## Start Provided data
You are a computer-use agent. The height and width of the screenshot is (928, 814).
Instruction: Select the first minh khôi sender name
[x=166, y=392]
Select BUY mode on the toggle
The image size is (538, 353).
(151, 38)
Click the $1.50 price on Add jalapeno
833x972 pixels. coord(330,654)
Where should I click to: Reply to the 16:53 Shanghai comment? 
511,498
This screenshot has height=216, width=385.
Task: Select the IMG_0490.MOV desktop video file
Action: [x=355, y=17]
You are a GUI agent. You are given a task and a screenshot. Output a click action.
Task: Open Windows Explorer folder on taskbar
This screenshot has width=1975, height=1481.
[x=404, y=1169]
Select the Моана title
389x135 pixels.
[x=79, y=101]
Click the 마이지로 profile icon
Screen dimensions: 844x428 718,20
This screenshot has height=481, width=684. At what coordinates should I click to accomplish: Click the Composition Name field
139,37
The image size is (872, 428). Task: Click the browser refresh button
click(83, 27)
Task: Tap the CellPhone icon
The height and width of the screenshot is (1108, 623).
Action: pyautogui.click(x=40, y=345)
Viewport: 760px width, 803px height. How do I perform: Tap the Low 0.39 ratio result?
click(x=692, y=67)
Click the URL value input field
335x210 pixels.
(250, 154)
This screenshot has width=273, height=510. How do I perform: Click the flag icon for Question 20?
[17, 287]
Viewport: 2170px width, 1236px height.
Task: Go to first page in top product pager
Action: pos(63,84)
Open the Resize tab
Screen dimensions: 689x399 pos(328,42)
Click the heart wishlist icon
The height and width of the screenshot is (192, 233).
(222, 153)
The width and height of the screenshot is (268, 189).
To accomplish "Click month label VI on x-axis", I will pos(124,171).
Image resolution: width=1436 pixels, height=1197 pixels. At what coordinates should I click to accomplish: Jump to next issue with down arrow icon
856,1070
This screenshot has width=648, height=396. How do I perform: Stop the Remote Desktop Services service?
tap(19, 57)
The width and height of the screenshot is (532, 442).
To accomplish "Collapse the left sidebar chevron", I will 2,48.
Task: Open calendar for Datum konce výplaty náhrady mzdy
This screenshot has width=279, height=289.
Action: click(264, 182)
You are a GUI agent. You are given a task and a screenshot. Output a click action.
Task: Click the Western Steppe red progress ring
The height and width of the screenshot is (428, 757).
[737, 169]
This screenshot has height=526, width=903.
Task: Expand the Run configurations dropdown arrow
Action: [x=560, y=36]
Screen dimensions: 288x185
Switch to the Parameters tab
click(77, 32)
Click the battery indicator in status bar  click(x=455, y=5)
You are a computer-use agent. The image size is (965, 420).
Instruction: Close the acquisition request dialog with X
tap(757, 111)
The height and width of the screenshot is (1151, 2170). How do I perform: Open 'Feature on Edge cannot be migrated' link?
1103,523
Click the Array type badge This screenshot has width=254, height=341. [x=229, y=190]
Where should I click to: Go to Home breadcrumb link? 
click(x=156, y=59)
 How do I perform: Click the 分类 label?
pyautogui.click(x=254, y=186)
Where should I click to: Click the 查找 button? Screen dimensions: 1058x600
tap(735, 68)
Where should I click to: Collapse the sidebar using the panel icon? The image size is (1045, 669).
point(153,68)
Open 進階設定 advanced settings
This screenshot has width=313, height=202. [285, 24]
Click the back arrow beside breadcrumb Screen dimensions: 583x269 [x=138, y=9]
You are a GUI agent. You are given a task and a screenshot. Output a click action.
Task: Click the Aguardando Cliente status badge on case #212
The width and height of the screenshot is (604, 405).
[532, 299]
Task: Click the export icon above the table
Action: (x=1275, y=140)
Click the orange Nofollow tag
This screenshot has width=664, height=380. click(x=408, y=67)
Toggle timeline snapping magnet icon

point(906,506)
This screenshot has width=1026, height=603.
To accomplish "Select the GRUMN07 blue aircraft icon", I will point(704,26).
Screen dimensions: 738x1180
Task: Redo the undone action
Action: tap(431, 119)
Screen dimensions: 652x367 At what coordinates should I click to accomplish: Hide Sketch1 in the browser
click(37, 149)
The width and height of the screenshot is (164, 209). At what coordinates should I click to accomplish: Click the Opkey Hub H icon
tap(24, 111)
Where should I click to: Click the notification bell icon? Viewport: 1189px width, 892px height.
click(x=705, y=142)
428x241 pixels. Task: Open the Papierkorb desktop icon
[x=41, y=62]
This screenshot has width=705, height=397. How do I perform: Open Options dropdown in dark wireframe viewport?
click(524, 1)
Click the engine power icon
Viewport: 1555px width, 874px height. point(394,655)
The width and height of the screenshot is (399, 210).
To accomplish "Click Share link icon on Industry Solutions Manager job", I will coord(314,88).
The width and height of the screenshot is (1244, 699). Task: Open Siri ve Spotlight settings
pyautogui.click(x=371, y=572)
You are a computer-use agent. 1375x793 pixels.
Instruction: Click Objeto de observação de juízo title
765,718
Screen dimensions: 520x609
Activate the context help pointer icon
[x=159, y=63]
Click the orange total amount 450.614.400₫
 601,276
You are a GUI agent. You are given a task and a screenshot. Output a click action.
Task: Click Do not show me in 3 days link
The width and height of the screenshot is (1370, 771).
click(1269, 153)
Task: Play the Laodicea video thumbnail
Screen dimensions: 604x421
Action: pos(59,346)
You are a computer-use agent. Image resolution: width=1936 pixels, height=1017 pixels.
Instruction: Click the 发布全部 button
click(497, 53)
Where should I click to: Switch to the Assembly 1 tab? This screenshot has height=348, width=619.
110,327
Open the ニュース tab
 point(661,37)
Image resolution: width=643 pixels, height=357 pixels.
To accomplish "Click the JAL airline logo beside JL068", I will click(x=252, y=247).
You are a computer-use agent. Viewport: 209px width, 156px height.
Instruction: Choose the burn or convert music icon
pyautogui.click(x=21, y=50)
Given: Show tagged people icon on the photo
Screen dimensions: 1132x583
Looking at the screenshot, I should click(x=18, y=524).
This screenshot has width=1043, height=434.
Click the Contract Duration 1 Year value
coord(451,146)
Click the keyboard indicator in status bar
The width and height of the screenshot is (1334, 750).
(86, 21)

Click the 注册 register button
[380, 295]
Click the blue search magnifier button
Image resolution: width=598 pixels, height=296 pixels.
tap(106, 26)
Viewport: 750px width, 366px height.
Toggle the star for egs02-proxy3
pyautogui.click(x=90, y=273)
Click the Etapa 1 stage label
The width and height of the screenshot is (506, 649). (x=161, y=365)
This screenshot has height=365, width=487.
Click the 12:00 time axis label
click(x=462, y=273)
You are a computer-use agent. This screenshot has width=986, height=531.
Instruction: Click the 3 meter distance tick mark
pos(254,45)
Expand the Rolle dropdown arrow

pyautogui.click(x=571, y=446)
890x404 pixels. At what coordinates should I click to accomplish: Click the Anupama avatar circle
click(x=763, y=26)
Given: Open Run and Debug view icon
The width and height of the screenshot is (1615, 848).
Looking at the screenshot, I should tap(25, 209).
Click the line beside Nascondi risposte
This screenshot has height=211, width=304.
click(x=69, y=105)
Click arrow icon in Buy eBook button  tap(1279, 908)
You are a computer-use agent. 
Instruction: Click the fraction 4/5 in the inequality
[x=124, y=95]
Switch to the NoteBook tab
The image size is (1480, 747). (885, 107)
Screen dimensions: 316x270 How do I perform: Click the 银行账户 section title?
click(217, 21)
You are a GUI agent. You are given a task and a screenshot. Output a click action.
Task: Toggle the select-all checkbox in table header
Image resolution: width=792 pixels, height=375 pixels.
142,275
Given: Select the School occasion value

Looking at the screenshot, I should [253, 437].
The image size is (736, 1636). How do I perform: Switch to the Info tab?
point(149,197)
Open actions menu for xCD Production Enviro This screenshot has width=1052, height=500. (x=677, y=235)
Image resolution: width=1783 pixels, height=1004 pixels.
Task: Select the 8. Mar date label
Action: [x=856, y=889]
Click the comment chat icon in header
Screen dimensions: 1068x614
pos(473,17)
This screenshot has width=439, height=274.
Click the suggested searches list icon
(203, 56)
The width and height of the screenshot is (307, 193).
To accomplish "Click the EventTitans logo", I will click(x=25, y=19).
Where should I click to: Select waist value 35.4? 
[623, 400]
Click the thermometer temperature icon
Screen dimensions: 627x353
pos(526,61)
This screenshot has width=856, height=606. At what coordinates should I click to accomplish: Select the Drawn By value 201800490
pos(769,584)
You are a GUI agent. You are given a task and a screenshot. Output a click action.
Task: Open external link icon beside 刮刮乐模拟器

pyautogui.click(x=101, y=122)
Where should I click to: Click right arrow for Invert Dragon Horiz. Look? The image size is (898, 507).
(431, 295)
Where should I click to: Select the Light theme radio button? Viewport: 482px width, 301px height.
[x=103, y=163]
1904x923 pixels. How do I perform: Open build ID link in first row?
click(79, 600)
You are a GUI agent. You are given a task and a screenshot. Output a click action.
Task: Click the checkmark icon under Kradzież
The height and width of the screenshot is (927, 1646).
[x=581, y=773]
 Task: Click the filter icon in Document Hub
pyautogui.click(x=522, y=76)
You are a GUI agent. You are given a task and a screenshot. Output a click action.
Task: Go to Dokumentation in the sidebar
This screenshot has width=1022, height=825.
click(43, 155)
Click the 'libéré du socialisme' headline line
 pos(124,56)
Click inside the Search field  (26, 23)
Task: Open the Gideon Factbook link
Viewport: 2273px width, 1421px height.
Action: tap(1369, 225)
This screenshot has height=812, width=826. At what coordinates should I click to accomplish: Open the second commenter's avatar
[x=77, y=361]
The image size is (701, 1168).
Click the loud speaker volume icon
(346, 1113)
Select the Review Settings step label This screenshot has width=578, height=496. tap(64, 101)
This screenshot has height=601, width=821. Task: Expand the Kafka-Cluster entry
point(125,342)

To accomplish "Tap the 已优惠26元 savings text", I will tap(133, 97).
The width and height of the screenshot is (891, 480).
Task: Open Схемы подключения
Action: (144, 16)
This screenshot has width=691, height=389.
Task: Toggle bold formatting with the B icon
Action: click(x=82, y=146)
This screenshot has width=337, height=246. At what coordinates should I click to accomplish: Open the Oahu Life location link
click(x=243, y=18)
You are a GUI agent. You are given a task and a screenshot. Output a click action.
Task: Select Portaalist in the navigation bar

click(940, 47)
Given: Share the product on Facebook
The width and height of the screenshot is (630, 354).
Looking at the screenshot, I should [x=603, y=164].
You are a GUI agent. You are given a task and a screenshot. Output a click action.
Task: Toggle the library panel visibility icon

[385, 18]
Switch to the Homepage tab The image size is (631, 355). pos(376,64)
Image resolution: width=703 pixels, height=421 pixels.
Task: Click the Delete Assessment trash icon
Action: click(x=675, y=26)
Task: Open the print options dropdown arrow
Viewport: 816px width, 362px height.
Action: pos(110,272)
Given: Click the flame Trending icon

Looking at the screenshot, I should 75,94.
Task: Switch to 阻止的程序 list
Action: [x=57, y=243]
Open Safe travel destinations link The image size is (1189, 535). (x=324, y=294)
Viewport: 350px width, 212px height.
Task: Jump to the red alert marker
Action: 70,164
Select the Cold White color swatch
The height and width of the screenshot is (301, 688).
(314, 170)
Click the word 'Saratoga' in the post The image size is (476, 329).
## End Provided data
The exercise
Could you write out, word for word, the lines of the material from the very first line up to and including the line that contains "Action: [x=355, y=17]"?

Result
You are a computer-use agent. The height and width of the screenshot is (928, 814).
Instruction: Select the first minh khôi sender name
[x=166, y=392]
Select BUY mode on the toggle
The image size is (538, 353).
(151, 38)
Click the $1.50 price on Add jalapeno
833x972 pixels. coord(330,654)
Where should I click to: Reply to the 16:53 Shanghai comment? 
511,498
This screenshot has height=216, width=385.
Task: Select the IMG_0490.MOV desktop video file
Action: [x=355, y=17]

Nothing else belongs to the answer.